— Вы — озорник, Олег Николаевич. А я ведь всей душой, понимаете… Мое хобби — мудрые мысли. Собираю их двадцать лет. Да, да! — Он сжал ладони и похрустел пальцами. — Да, мои милые. Я всей душой к вам и на себя наступаю… У меня же гости дома, приезжие…
— Во-во! — встрепенулась Нина Сергеевна. — А давайте выпьем снова за вашего Адика?!
— Нет уж! За это было… — возразил ей Олег и поднялся с рюмкой в руке. — Я предлагаю выпить за то, чтоб женщины нас водили только наверх…
— На беседы с Сократом, значит! — поддакнул Олегу директор и почему-то весело посмотрел на меня. — А вообще-то, Олег Николаевич, давайте не забываться. У нас на вечере есть посторонние. А это нас призывает… — он запнулся и сразу нахмурил лоб. Лицо его стало надутым, обиженным.

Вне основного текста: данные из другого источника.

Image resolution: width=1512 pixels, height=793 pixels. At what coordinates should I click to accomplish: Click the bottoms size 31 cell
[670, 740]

— А это нас призывает выпить! — нарушил молчание Олег и посмотрел на всех победителем. Все засмеялись и чокнулись. Кто-то снова направил музыку. Она была веселая, современная. Женские голоса о чем-то просили, выкрикивали, а им отвечал густой бас — он что-то приказывал… А над всем этим еще стояла мелодия, и она повторялась с разными промежутками: чак-чак, та-та-та…

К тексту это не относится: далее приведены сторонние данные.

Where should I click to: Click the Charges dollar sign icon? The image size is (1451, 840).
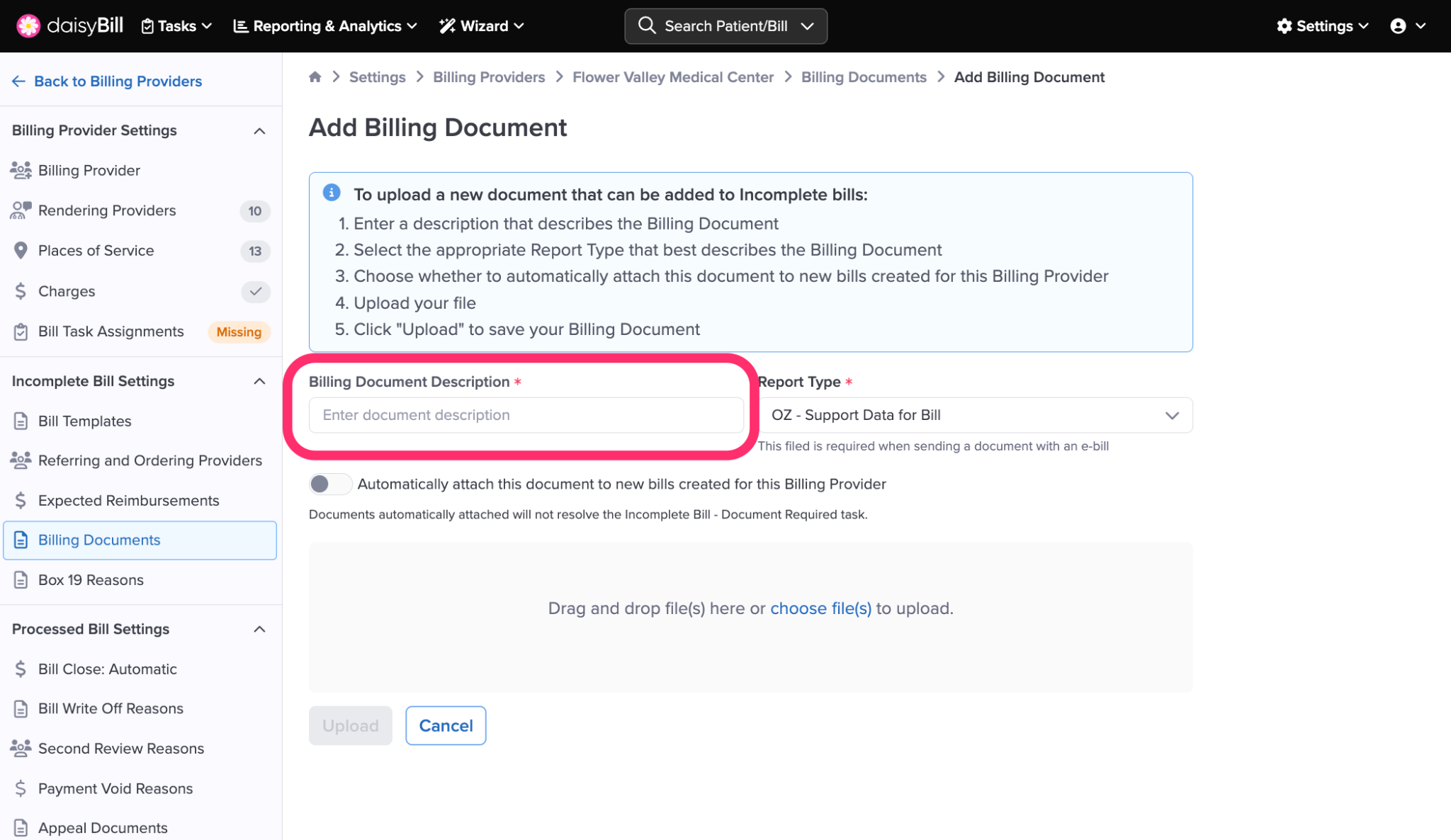[21, 291]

— А вы почему не танцуете и не кушаете? Я вам подкину грибочков?
— Нет, нет! Мне достаточно… — Я отодвинул пустую тарелку. И сразу же почувствовал, что за спиной у меня стоит человек. Это оказалась преподаватель сольфеджио Клавдия Ивановна, пожилая молчаливая женщина. Она и сегодня весь вечер сидела помалкивала, и вот теперь стояла возле меня и намеревалась опять что-то спросить. Я улыбнулся, она подалась ко мне всем телом:
— Что ж вы мало покушали? Я вам все же грибков положу? Это мое творение — сама солила, мариновала. С чесночком, с черным перцем, а сверху — вишневая веточка… Подвигайте вашу тарелочку.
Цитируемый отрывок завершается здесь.